### WORK ORDER
Take the material below and output exactly the run of lines from the one containing "You are a GUI" down to the one containing "Viewport: 1332px width, 605px height.", with both included.

### DATASET ENTRIES
::::::
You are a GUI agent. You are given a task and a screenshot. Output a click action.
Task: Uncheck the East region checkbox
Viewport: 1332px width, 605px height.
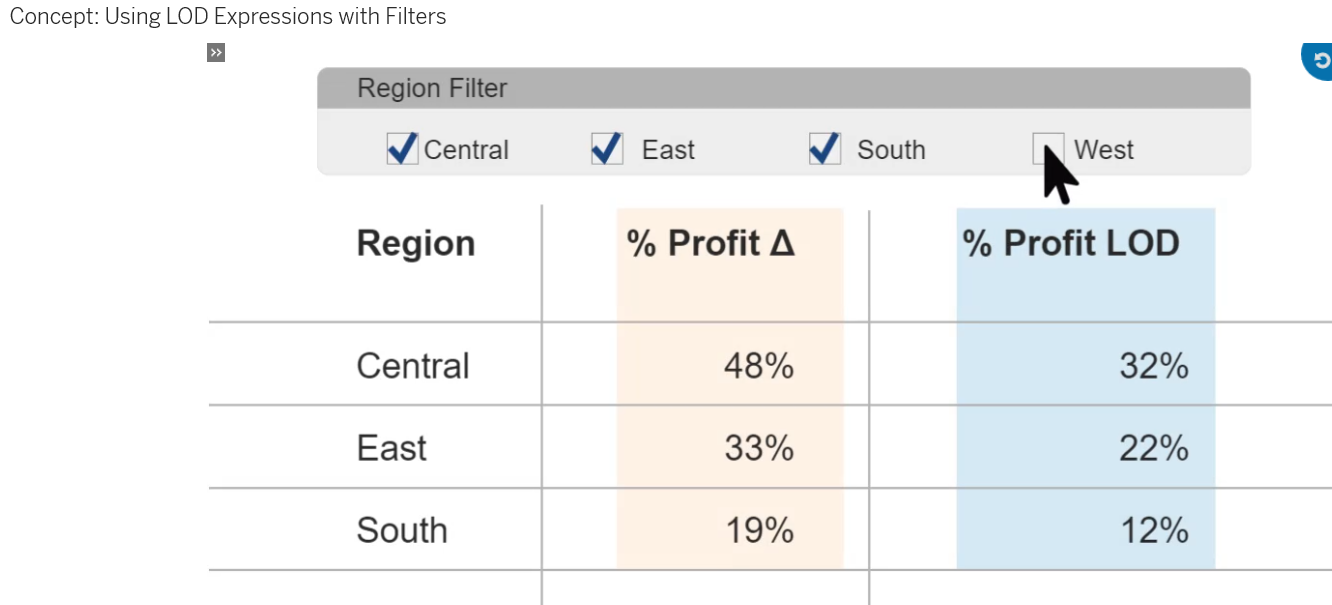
::::::
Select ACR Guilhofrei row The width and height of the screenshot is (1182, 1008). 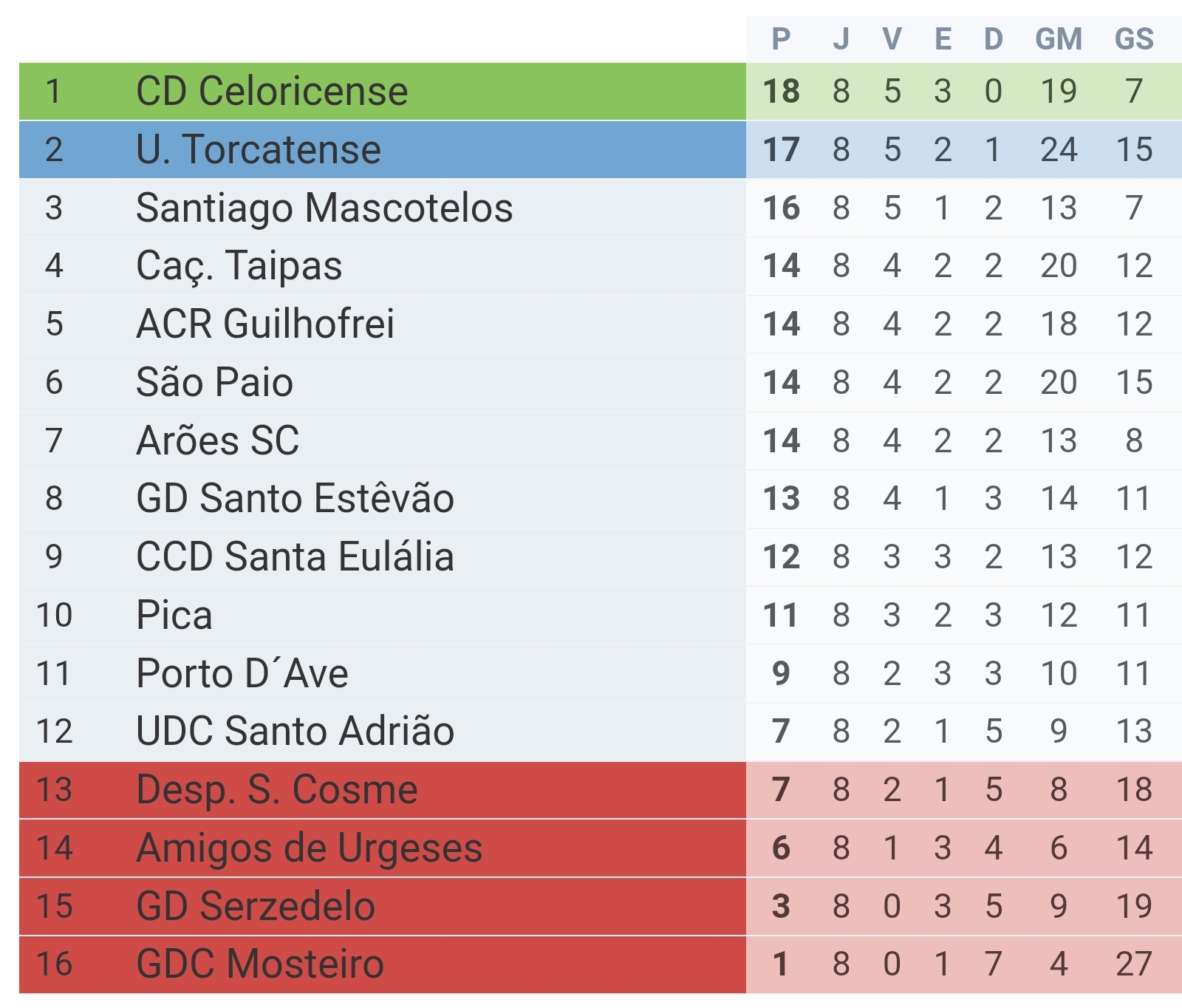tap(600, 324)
::::::
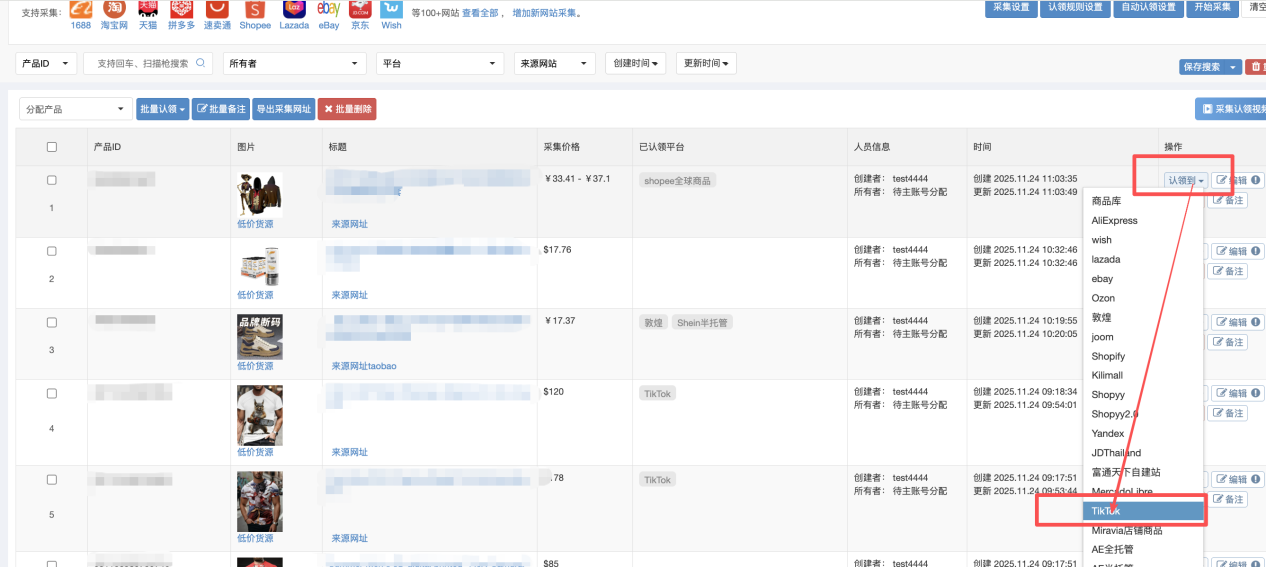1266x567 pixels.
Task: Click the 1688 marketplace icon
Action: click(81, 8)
::::::
### OUTPUT OF THE TASK
You are a GUI agent. You are given a task and a screenshot. Output a click action.
Task: Uncheck the East region checkbox
Viewport: 1332px width, 605px height.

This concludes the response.